Question 3: Recursion (kPermute)

This problem combined ideas from the permutations and sequences problems covered in class to test an understanding of recursion.

Here is one possible approach:

int kPermute(string str, int k)
{
    if (str == "" && k > 0)
    {
        error("Invalid parameters!");
    }

    return kPermuteHelper(str, k, "");
}

int kPermuteHelper(string str, int k, string soFar)
{
    if (k == 0)
    {
        cout << soFar << endl;
        return 1;
    }

    int sum = 0;

    for(char ch : str)
    {
        sum += kPermuteHelper(str, k - 1, soFar + ch);
    }

    return sum;
}

Here's an alternative approach to the helper function.
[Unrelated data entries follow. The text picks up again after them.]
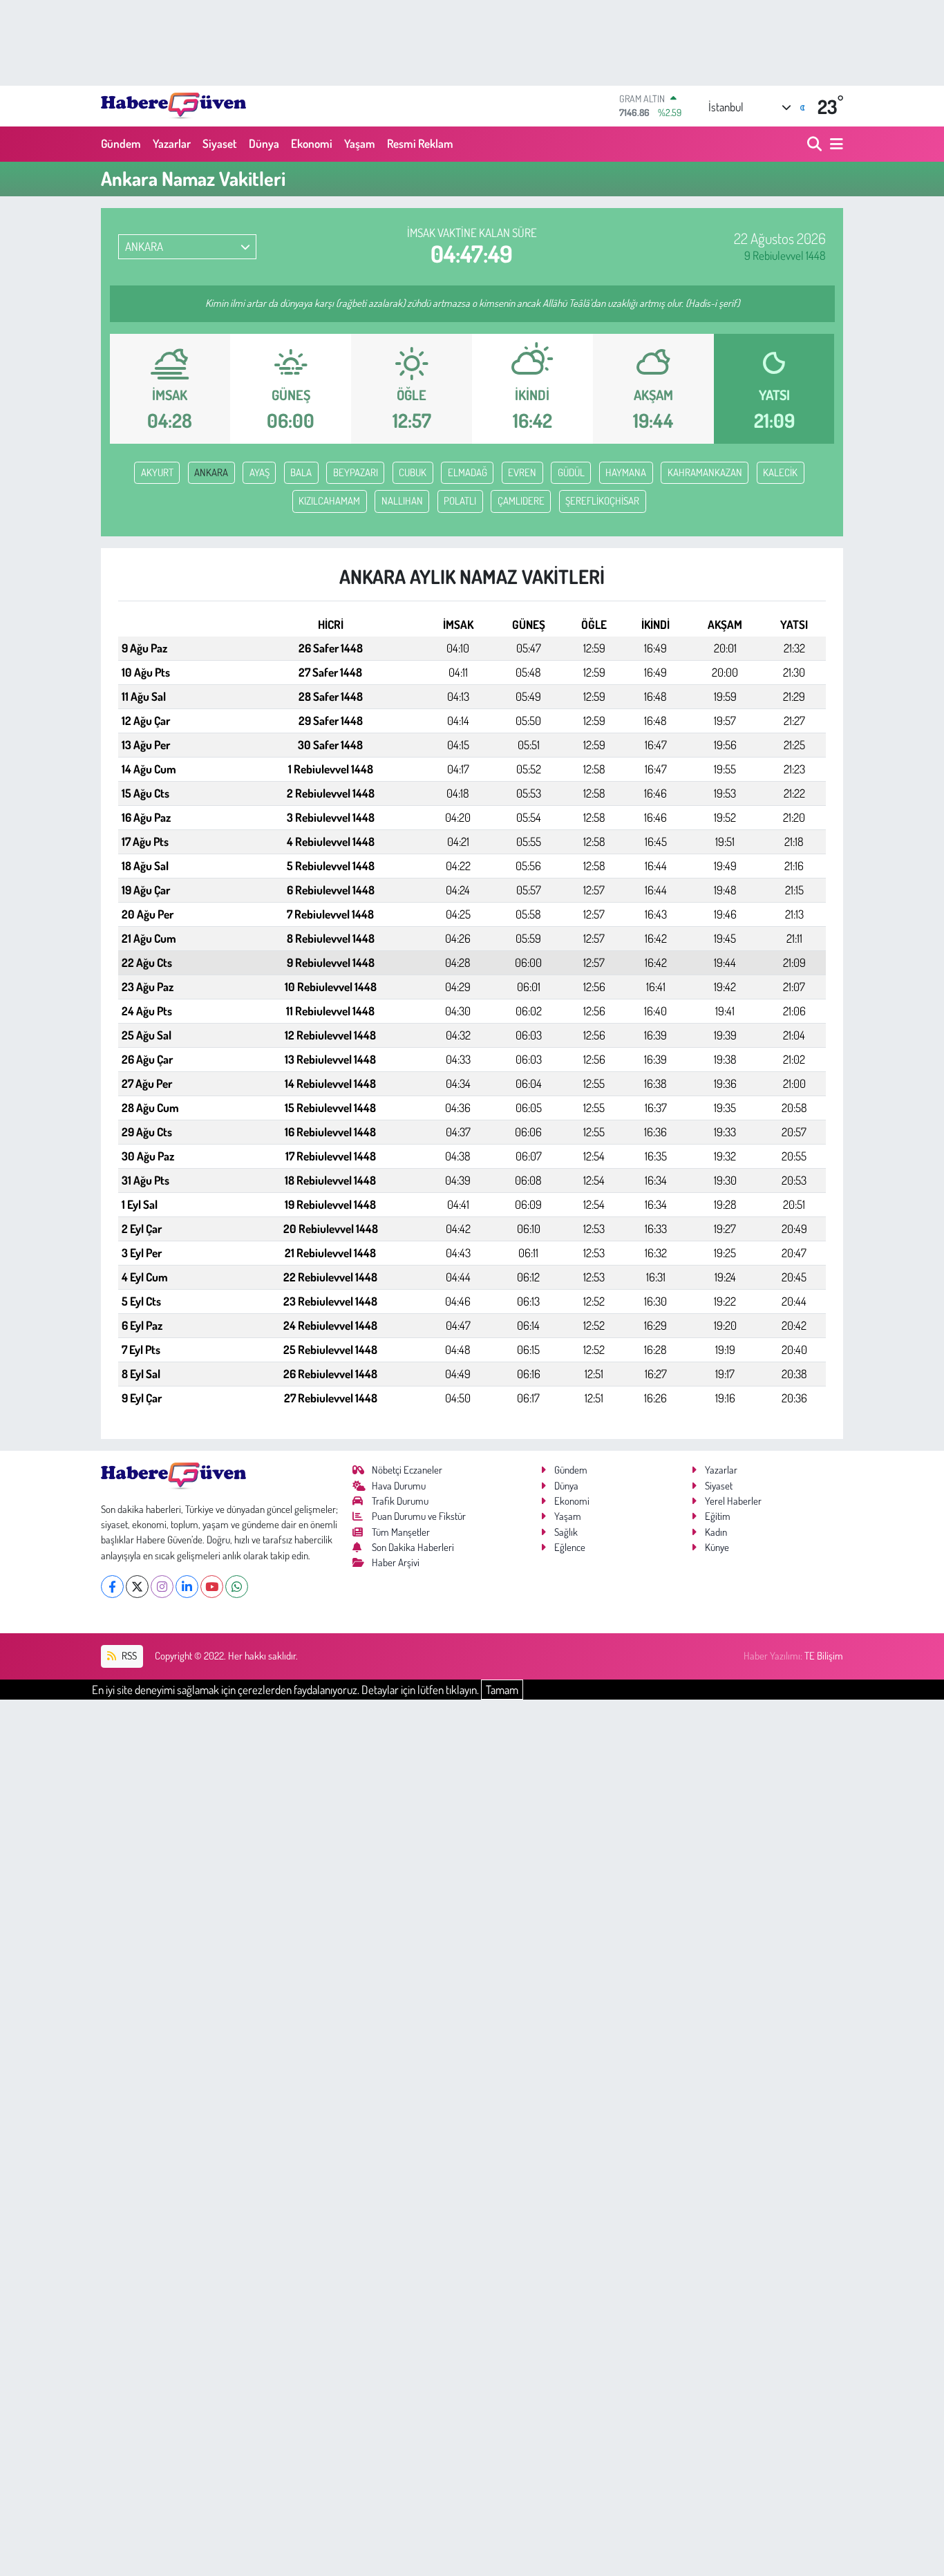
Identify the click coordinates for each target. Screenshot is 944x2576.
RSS (128, 1655)
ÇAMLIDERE (521, 500)
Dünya (264, 143)
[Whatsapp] (236, 1586)
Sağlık (566, 1532)
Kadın (716, 1532)
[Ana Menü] (834, 144)
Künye (717, 1547)
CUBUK (412, 472)
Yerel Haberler (733, 1500)
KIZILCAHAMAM (329, 500)
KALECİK (780, 472)
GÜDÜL (571, 472)
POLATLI (460, 500)
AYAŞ (259, 472)
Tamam (502, 1689)
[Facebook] (112, 1586)
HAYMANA (625, 472)
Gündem (121, 143)
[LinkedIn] (187, 1586)
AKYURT (157, 472)
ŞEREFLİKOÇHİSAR (602, 500)
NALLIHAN (402, 500)
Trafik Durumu (400, 1500)
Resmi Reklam (420, 143)
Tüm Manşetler (401, 1532)
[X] (137, 1586)
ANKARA (211, 472)
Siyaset (219, 143)
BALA (301, 472)
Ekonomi (311, 143)
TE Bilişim (823, 1655)
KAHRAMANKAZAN (705, 472)
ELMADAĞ (467, 472)
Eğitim (717, 1516)
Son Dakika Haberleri (413, 1547)
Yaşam (359, 143)
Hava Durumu (399, 1485)
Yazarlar (172, 143)
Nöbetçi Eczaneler (407, 1469)
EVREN (522, 472)
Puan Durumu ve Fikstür (419, 1516)
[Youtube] (211, 1586)
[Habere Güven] (173, 105)
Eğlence (569, 1547)
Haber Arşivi (395, 1562)
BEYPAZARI (355, 472)
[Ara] (815, 144)
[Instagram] (162, 1586)
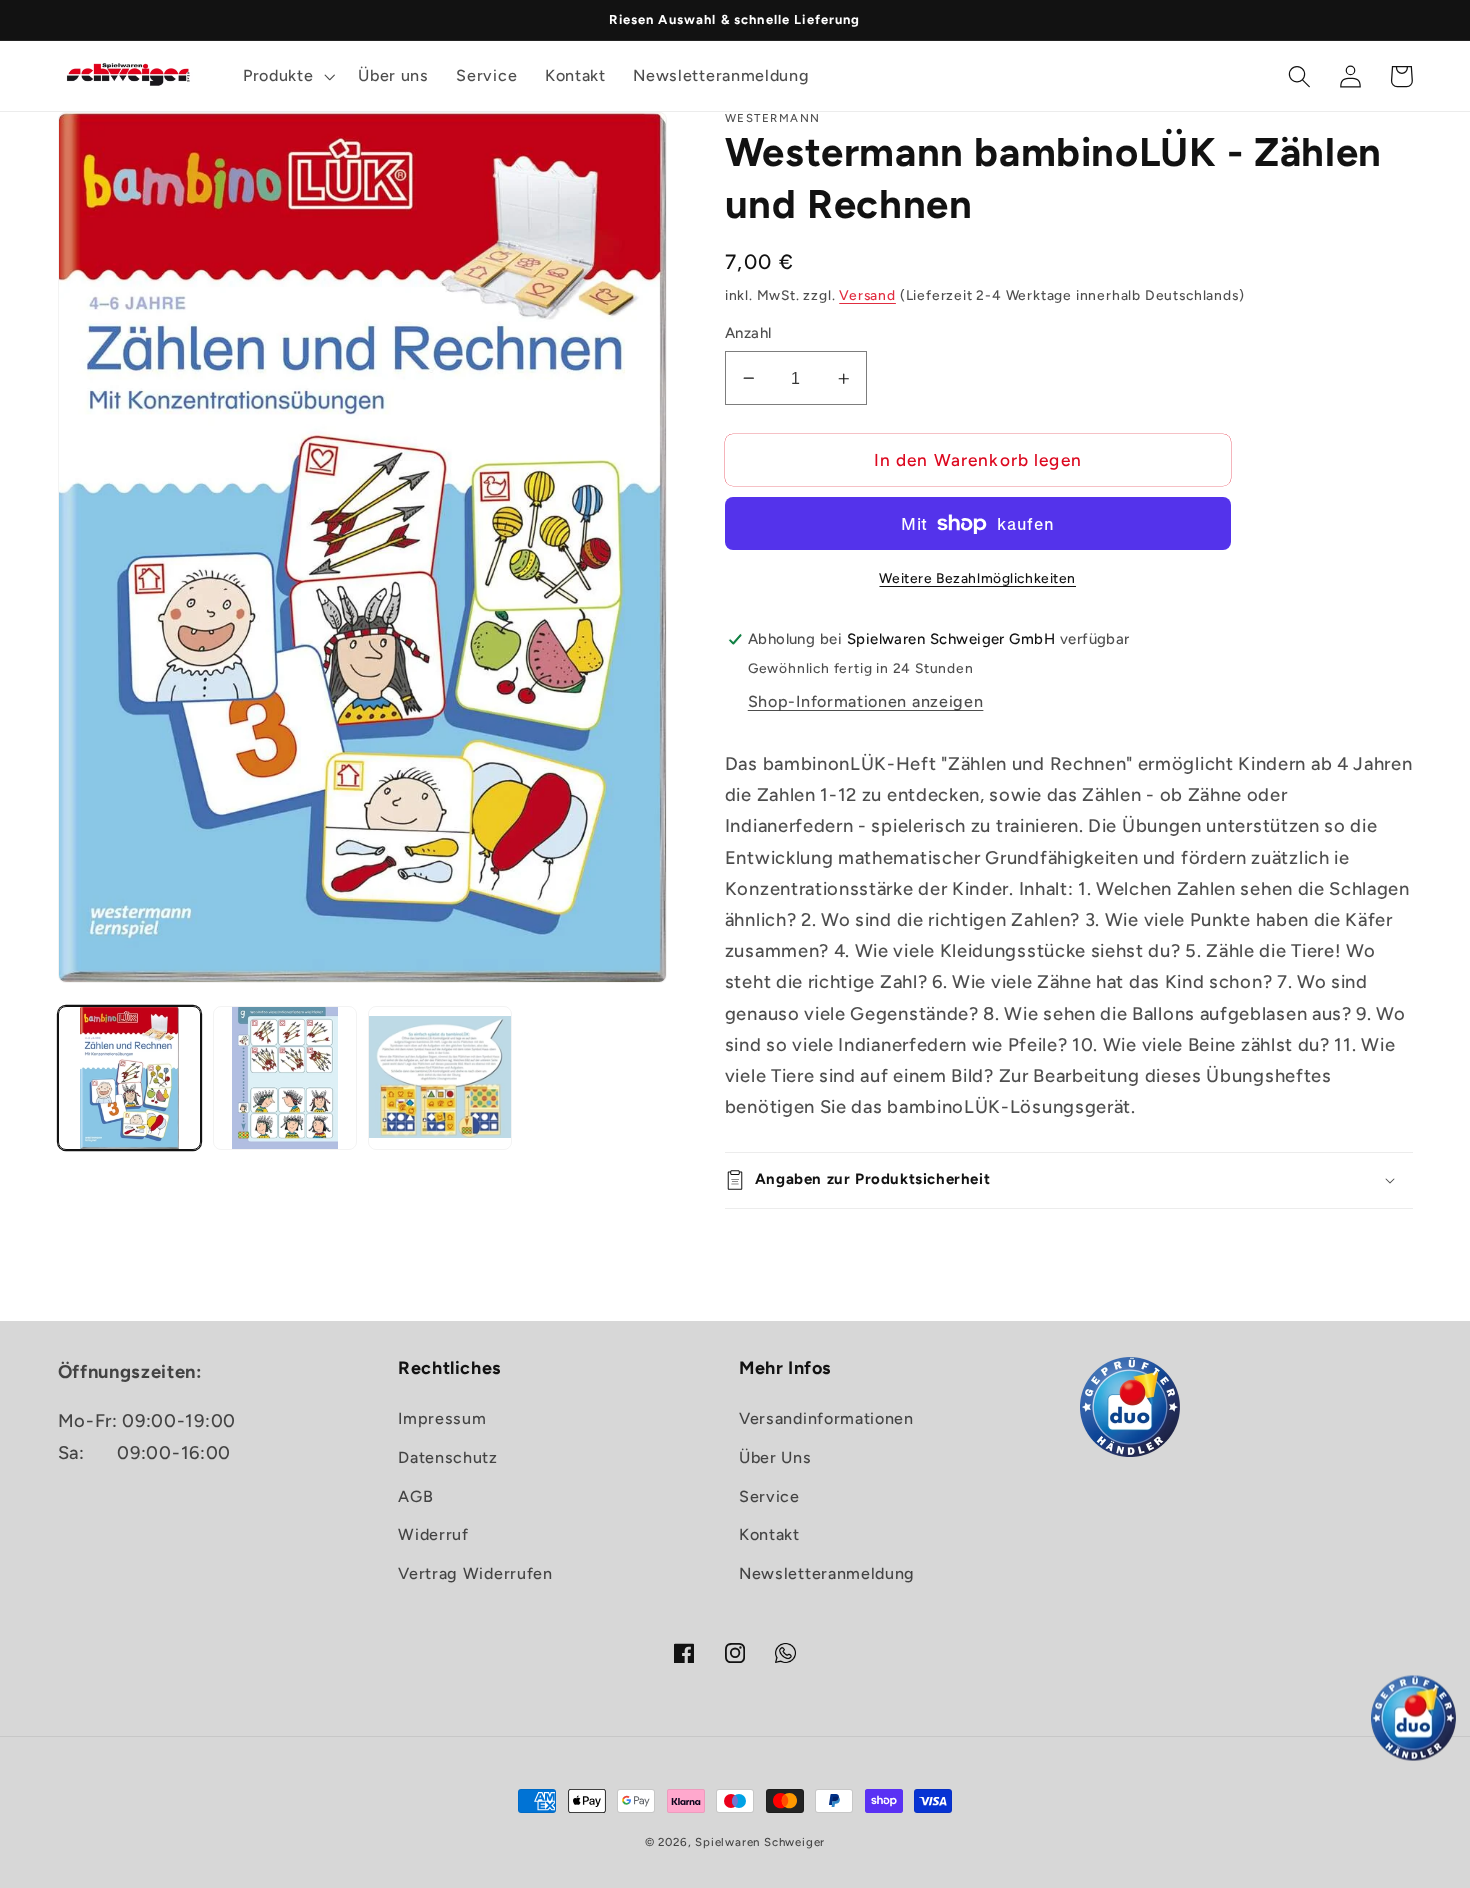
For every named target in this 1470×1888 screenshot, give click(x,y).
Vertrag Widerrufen (475, 1573)
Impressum (442, 1418)
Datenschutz (448, 1457)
It's just a slight twist on the one above: rather than decrementing k and stopping when k == 0, this one leaves k unmodified with each recursive call and instead uses the base case to check whether soFar.length() has reached k.

int kPermuteHelper(string str, int k, string soFar)
{
    if (soFar.length() == k)
    {
        cout << soFar << endl;
        return 1;
    }

    int sum = 0;

    for(char ch : str)
    {
        sum += kPermuteHelper(str, k, soFar + ch);
    }

    return sum;
}